Tarafları, dava sebebi ve müddeabihi aynı olan bir dava hakkında birbirine aykırı kesinleşmiş iki hüküm bulunması halinde, birinci hüküm lehine olan taraf kesin hükümden (HUMK.m.237; HMK. m.303) istifade etmektedir. Bu nedenle, yargılamanın yenilenmesi talebi üzerine, ikinci hükmün iptaline karar verilir (HUMK.m.450/II; HMK. m.380). Bundan dolayı, sadece ikinci hükmün iptali için yargılamanın yenilenmesi yoluna başvurulabilir; yoksa, birinci hükmün iptali için yargılamanın yenilenmesi istenemez.
Fakat, ikinci hükmün yargılamanın yenilenmesi yolu ile iptal edilebilmesi için, ikinci hükmü veren mahkemenin, ikinci hükmü verirken, birinci hükümden haberdar bulunmamış olması gerekir (Prof.Dr.Baki Kuru; Hukuk Muhakemeleri Usulü, Altıncı Baskı, Cilt V, İstanbul 2001, s.5222-5229).
Eğer, ikinci davanın görülmesi sırasında kesin hüküm itirazında bulunulmuş, yani gerek mahalli mahkeme (bidayet mahkemesi) gerekse Temyiz Mahkemesi birinci ilama muttali olmuşlar ve bu ilamı ikinci davaya müessir addetmeyerek kesin hüküm itirazını reddetmişlerse, artık HUMK.m.445/10’a istinaden iadei muhakeme talebinde bulunulamaz.
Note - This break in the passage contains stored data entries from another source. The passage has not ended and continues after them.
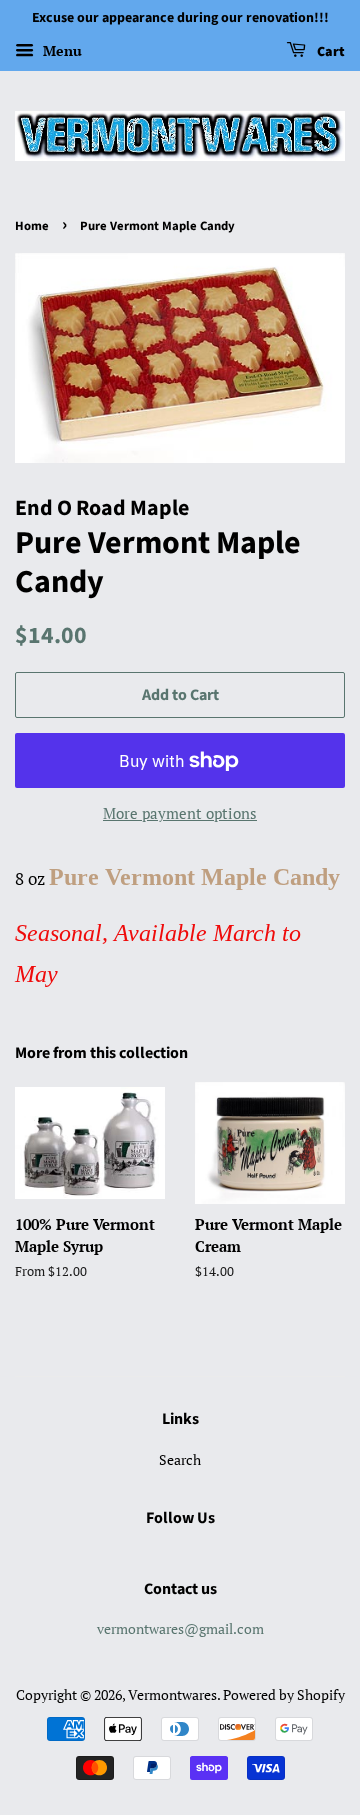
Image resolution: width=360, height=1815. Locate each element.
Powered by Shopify (284, 1694)
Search (180, 1459)
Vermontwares (172, 1694)
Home (32, 226)
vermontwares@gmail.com (180, 1628)
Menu (60, 50)
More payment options (180, 813)
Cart (329, 52)
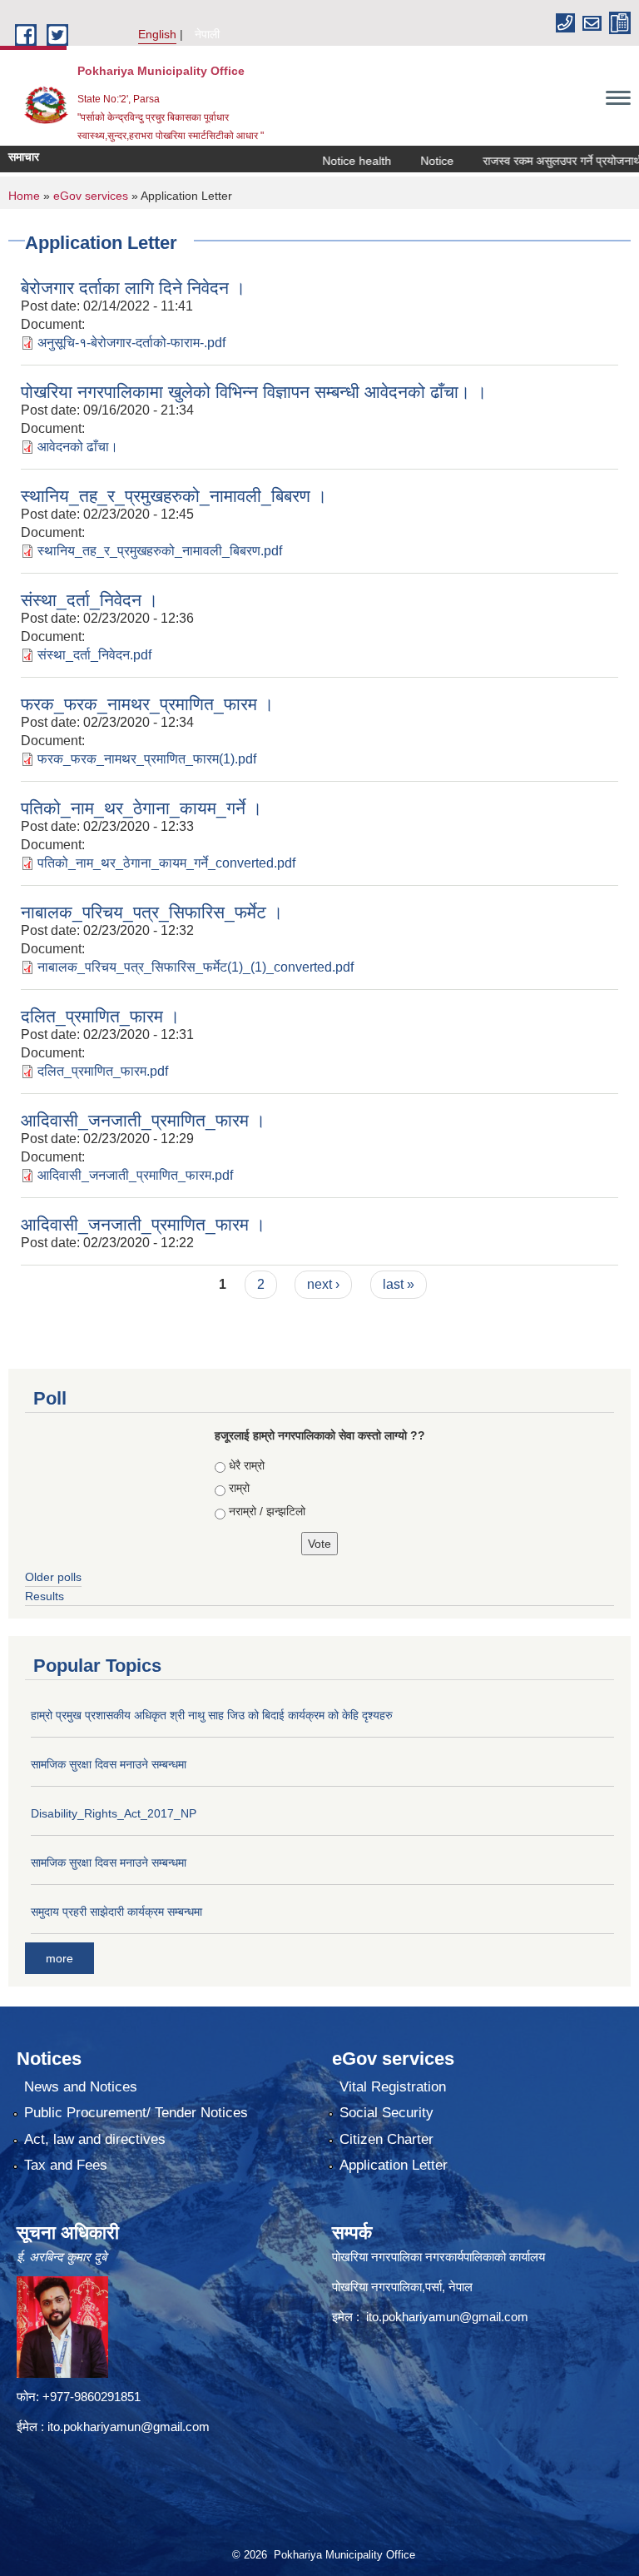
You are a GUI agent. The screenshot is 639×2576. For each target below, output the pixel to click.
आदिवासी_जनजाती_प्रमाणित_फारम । (143, 1120)
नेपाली (207, 34)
Bu durumda artık ikinci hükme üstünlük tanınması gerekmektedir(Prof.Dr.Baki Kuru, Makaleler 2006, s.388,389; Prof.Dr.H.Yavuz Alangoya, Medeni Usul Hukuku Esasları, İstanbul 2003, s.580; HGK'nun 22.11.2006 gün ve 2006/20-711 E., 2006/739 K. sayılı ilamı).
Yukarıda yapılan hukuki saptama ve açıklamalar ışığında somut olay değerlendirildiğinde:
Davacı Y. Yiğit tarafından Bolu 2. Asliye Hukuk Mahkemesi'nin 2008/236 E. 2009/57 K. sayılı dosyası ile 29.09.2008 tarihinde 1960 parsel sayılı taşınmazın 2/9 hissesinin iptali ve adına tescili için şufa davası açılmış, yargılama sonunda 06.03.2009 tarihinde davanın kabulüne dair verilen karar 6. Hukuk Dairesi'nce onanarak 12.05.2010 tarihinde kesinleşmiştir.
Eldeki davanın davalısı H. Akpınar tarafından ise 04.08.2009 tarihinde Bolu 1. Asliye Hukuk Mahkemesi'nin 2009/287 E. 2009/321 K. sayılı dosyası ile N. A. Çayan aleyhine aynı taşınmaz için aynı paya ilişkin şufa davası açılmış, yargılama sonunda 13.10.2009 tarihinde davanın kabulüne dair verilen karar temyiz edilmeksizin 11.11.2009 tarihinde kesinleşmiştir.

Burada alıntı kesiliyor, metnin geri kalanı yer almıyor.